A distinction is made between capacitances to ground of conductors and stray capacitances of plant apparatus:
Capacitances to Ground of Busbars and Bay Conductors
An accurate model of the busbars and bay conductors is required. These conductors must be modelled based on the geometrical layout of the station. Lumped parameter line models are normally adequate for busbars or typical conductor lengths within the station unless very long busbars are involved, in which case distributed models may be employed. However, this approach restricts the size of the integration time-step and increases the computation time. While this restriction may not be important for one single simulation, it may be impractical when carrying out a large number of parametric analysis simulations. In practice, for normal lengths of conductors within a substation, a lumped parameter model (i.e. multi-phase “pi” representation) calculated at power frequency yields adequate results.
Stray Capacitances of Apparatus
The stray capacitance of each apparatus involved in the ferroresonant circuit can be represented as lumped elements connected between the phase conductors and ground. Accurate values of these capacitances must be obtained from the equipment manufacturers and test reports.

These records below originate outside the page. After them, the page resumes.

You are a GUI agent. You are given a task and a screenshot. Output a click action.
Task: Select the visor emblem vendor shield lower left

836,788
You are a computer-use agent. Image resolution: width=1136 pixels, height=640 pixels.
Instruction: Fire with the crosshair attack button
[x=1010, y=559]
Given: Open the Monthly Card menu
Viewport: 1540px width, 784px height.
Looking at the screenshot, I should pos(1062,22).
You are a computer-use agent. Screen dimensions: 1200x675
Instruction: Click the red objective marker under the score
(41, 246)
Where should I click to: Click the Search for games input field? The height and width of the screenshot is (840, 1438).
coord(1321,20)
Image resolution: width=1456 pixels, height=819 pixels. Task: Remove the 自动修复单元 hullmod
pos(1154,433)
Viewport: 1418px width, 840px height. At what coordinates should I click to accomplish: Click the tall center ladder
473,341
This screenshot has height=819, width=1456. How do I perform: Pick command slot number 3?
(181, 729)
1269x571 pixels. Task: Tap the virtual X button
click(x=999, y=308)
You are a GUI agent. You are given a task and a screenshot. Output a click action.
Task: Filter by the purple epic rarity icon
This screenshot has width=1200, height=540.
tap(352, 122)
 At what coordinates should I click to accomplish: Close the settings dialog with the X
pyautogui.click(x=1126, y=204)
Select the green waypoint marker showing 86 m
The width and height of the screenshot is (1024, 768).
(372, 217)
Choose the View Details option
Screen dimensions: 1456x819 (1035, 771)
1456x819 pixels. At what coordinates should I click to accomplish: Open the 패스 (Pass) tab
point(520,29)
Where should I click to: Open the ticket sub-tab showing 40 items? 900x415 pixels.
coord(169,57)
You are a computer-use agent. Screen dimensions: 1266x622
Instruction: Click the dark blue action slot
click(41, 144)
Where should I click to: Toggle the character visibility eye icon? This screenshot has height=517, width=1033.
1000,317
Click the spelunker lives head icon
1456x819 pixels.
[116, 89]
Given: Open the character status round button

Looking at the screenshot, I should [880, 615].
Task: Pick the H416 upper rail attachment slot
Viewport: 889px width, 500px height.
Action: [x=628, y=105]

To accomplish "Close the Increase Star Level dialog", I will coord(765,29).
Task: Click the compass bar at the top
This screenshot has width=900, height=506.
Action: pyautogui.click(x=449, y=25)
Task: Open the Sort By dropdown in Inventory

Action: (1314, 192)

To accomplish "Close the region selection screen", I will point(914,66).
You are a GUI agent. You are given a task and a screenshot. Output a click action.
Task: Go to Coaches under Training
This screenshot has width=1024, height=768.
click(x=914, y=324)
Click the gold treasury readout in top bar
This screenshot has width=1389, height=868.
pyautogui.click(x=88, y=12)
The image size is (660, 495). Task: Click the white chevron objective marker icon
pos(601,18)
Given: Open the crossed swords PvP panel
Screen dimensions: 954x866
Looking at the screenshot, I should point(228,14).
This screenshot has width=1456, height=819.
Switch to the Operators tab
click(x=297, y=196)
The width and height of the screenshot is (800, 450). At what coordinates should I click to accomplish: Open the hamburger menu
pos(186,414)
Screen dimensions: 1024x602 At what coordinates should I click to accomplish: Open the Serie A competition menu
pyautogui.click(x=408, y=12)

In addition to the above, certain equipment may need to be modelled explicitly, as follows:
Surge arresters may need to be represented if there is a concern about their energy absorption capabilities being exceeded during the ferroresonant oscillations. Surge arresters can also influence the ferroresonant oscillation mode [85].
Current transformers and PLC line traps do not need to be represented.
Circuit breakers can be represented as ideal switches. If the circuit breakers are equipped with grading capacitors, these need to be represented in parallel with the switch.
Capacitor banks can be represented as lumped capacitive elements with the appropriate connections (i.e.
wye or delta).
Circuit Breakers
Circuit Breakers can be represented as ideal time-controlled switches. Circuit breaker grading capacitors should be represented explicitly as a parallel capacitance across the ideal time-controlled switch. Stray capacitances of the circuit breaker are of major importance when the phenomena appearing at the transformer de-energization are of importance. In particular, they have an impact on the final value of the residual flux remaining in the iron core of the transformer following the opening of the circuit breaker poles.